RECORDS PROVIDED:
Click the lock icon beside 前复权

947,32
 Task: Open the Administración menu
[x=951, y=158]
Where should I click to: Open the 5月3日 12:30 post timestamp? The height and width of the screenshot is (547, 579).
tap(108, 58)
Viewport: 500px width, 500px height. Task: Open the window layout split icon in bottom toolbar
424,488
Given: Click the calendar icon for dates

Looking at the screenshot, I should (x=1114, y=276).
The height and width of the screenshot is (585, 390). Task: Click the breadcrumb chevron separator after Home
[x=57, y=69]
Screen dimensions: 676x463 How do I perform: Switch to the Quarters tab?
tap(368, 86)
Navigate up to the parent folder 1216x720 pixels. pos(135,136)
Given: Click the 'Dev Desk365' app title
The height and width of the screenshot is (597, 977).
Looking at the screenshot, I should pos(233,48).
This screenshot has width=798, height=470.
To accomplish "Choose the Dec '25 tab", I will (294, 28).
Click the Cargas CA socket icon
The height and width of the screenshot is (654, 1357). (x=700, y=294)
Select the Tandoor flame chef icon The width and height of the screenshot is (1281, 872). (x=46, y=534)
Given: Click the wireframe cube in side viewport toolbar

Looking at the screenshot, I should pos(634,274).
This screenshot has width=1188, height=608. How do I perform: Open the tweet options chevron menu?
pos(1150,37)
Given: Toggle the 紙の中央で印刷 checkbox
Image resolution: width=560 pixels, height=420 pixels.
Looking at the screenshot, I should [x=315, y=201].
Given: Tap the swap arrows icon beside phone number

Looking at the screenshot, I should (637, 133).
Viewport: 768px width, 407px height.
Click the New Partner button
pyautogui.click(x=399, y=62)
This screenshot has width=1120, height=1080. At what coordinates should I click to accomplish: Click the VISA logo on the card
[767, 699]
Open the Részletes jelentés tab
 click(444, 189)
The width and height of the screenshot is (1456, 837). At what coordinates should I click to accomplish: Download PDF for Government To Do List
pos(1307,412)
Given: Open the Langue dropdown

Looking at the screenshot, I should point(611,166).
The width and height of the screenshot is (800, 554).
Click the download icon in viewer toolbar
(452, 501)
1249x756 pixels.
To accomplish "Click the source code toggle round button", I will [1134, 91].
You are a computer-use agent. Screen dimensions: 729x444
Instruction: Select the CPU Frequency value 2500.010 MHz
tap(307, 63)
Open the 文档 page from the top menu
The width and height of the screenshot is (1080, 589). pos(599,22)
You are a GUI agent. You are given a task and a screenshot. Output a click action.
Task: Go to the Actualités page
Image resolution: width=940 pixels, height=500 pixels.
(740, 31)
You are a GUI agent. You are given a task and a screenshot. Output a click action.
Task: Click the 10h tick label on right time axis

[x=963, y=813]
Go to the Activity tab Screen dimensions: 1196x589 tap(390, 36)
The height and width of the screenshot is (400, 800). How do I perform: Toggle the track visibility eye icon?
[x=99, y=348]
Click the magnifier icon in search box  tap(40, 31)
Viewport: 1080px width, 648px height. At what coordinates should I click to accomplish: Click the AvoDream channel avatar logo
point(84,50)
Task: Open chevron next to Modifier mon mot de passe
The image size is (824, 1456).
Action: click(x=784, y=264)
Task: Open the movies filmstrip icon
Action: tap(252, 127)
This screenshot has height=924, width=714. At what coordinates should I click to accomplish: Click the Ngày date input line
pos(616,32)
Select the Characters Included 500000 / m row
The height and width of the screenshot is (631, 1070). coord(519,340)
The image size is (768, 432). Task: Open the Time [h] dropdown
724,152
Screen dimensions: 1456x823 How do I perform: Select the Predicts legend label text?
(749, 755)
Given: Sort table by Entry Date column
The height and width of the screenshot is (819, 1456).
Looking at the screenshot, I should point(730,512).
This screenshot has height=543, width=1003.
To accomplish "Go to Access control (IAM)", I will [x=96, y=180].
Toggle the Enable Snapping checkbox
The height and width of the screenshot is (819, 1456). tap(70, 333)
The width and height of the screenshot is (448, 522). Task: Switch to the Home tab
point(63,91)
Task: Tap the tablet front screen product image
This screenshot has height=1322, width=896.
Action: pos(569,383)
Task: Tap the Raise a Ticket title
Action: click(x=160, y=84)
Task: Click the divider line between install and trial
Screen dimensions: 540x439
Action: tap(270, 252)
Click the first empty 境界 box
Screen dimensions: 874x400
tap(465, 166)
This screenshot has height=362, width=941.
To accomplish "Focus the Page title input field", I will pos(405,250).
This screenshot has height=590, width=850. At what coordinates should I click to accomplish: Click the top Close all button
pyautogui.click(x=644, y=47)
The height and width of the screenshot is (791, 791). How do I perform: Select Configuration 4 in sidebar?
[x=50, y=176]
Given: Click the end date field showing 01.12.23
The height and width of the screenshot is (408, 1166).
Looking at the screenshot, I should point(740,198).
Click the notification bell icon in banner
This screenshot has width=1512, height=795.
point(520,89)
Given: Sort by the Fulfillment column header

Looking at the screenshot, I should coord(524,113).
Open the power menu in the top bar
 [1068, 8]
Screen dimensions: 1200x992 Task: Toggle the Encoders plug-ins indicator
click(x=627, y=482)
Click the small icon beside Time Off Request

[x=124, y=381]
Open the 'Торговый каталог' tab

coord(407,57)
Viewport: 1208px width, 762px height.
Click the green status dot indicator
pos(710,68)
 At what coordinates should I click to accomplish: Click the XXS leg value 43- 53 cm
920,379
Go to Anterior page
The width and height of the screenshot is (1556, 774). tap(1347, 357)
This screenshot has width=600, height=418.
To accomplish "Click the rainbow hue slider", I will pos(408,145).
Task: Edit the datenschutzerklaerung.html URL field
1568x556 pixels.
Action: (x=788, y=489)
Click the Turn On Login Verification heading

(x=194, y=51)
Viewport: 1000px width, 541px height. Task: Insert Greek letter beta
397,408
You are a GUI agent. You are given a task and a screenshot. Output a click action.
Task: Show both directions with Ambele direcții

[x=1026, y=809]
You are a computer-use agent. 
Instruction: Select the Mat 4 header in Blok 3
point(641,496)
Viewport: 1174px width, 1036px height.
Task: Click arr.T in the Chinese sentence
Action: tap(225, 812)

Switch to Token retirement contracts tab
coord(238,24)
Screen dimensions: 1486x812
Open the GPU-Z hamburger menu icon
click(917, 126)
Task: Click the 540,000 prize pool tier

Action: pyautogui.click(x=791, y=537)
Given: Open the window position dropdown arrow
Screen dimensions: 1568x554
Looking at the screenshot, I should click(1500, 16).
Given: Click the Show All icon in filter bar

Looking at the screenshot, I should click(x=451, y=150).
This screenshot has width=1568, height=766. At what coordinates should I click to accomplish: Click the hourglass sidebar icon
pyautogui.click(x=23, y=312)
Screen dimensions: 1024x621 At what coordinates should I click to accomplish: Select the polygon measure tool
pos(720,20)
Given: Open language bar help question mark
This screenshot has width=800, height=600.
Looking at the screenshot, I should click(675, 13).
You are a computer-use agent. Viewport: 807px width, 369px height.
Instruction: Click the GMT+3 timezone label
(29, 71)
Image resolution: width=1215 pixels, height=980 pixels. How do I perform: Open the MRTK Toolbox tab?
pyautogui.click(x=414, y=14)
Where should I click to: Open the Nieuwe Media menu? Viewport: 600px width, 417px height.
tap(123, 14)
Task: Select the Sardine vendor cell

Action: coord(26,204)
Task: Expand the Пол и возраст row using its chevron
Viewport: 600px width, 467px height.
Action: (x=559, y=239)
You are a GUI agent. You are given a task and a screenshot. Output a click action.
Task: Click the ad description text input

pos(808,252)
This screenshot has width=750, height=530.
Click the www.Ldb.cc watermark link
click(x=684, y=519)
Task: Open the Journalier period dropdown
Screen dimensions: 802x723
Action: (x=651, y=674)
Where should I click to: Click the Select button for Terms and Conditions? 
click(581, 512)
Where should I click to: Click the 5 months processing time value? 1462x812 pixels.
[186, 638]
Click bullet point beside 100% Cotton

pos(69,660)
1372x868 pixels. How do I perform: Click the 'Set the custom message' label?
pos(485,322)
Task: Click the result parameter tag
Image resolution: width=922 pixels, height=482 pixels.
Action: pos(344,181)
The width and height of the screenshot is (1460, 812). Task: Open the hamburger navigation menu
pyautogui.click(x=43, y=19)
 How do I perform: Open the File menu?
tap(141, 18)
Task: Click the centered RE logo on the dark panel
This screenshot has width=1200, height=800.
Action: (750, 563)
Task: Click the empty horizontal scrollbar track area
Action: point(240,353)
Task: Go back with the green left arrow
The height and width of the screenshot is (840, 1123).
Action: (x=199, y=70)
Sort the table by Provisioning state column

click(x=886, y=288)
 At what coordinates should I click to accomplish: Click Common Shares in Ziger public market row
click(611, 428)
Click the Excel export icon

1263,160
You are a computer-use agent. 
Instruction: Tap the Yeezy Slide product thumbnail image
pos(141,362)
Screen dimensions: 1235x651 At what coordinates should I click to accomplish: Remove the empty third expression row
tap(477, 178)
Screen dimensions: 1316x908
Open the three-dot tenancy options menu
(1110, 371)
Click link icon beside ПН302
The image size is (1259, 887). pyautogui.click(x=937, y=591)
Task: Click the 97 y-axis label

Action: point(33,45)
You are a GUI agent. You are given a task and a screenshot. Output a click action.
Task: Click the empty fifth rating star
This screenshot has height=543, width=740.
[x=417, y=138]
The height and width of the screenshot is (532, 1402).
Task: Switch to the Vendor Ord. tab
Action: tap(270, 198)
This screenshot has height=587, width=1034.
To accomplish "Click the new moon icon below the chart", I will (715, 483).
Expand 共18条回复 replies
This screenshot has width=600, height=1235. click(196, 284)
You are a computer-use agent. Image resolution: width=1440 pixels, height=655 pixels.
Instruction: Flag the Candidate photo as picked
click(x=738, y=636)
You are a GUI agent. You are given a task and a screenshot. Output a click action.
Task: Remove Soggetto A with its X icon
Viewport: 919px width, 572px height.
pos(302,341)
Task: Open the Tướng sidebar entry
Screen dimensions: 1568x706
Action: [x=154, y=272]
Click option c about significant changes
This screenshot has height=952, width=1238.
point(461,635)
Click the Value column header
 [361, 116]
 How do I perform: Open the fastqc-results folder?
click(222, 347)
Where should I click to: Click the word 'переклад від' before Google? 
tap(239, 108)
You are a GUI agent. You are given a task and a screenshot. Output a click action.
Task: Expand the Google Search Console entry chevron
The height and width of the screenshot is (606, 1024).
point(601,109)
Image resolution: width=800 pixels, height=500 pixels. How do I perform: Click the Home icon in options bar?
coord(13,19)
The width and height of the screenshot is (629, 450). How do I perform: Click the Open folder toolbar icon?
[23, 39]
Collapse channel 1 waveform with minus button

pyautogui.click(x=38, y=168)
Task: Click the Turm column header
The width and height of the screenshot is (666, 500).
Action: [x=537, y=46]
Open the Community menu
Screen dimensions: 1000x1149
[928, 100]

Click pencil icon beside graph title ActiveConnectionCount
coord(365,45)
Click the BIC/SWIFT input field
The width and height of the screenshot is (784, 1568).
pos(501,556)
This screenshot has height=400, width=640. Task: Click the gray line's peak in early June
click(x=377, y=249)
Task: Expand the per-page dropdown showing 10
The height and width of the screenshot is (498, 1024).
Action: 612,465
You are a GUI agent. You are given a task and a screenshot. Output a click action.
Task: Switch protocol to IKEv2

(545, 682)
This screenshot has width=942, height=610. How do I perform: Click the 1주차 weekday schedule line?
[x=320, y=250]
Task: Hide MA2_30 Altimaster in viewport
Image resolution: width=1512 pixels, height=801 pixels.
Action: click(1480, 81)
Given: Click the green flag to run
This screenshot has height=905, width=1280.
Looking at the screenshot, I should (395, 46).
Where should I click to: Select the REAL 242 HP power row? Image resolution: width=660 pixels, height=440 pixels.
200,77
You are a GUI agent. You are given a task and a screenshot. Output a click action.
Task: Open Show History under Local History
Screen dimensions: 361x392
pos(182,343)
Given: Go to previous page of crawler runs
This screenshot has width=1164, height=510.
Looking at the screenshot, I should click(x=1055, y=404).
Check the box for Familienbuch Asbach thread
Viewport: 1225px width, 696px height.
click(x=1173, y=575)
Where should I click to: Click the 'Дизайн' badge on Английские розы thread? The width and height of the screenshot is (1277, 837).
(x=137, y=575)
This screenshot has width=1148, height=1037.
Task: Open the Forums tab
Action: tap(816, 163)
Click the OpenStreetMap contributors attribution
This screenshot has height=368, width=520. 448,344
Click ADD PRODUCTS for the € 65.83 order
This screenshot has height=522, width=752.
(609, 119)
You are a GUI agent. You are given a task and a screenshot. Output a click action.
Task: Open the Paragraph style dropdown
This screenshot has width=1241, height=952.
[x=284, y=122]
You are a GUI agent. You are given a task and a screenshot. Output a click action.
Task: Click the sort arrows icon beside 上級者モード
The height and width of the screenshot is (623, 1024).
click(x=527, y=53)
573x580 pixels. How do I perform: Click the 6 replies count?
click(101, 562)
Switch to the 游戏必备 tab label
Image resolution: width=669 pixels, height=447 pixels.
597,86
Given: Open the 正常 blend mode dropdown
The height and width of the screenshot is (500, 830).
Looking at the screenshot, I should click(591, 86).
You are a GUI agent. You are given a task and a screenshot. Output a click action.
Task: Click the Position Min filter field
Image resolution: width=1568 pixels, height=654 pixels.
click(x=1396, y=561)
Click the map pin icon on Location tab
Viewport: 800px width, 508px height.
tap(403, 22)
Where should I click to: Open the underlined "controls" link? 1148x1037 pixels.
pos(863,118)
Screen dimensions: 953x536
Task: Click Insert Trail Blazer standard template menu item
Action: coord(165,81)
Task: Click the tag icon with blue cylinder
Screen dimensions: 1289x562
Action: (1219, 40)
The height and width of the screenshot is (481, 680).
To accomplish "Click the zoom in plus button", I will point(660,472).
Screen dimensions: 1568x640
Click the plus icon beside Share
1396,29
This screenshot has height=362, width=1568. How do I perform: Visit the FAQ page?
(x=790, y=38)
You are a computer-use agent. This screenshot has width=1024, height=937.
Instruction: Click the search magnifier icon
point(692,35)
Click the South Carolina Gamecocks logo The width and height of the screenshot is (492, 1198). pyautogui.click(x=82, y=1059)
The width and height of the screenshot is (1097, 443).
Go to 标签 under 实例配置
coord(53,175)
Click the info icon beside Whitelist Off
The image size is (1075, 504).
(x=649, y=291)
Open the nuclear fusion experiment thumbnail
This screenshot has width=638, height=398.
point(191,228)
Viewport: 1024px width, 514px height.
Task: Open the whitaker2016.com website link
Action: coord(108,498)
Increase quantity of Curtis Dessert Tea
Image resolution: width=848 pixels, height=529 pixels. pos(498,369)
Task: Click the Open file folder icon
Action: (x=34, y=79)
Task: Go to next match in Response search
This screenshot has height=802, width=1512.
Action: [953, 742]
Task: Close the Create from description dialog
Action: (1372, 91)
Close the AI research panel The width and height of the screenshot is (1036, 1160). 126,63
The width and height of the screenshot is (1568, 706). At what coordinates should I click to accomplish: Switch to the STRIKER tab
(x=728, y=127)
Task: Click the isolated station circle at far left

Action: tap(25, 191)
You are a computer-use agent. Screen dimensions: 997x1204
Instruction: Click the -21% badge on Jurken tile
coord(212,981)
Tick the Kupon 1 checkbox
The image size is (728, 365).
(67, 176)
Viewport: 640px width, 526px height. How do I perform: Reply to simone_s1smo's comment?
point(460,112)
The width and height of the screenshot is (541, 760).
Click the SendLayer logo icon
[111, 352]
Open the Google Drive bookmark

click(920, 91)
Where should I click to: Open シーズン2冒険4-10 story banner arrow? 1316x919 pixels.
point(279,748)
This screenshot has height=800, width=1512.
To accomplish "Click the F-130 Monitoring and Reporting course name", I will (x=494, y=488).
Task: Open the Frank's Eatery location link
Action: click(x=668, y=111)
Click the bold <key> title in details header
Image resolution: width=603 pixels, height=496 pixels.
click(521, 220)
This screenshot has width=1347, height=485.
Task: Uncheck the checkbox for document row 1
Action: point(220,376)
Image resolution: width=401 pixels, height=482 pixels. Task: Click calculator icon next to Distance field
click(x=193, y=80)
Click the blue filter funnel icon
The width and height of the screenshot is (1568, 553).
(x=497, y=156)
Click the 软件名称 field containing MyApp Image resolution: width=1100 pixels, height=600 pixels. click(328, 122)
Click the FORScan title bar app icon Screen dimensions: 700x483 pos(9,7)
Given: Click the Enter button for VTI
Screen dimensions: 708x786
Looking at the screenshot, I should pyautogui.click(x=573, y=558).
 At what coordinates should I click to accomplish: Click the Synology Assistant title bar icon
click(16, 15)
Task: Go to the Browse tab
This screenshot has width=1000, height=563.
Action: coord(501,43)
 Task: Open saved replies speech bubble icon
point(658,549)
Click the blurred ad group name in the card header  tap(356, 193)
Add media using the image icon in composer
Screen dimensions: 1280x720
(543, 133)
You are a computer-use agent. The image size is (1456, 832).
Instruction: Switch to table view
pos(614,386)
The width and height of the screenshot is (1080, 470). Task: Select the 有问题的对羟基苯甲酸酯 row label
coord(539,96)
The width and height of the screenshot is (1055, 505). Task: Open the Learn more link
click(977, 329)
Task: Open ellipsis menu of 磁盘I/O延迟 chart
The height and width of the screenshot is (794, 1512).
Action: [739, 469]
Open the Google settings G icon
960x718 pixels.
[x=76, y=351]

TASK: Give again, exactly as written, every line from the first one above through the line that has "This screenshot has width=798, height=470." in it.

REPLY:
Click the lock icon beside 前复权

947,32
 Task: Open the Administración menu
[x=951, y=158]
Where should I click to: Open the 5月3日 12:30 post timestamp? The height and width of the screenshot is (547, 579).
tap(108, 58)
Viewport: 500px width, 500px height. Task: Open the window layout split icon in bottom toolbar
424,488
Given: Click the calendar icon for dates

Looking at the screenshot, I should (x=1114, y=276).
The height and width of the screenshot is (585, 390). Task: Click the breadcrumb chevron separator after Home
[x=57, y=69]
Screen dimensions: 676x463 How do I perform: Switch to the Quarters tab?
tap(368, 86)
Navigate up to the parent folder 1216x720 pixels. pos(135,136)
Given: Click the 'Dev Desk365' app title
The height and width of the screenshot is (597, 977).
Looking at the screenshot, I should pos(233,48).
This screenshot has width=798, height=470.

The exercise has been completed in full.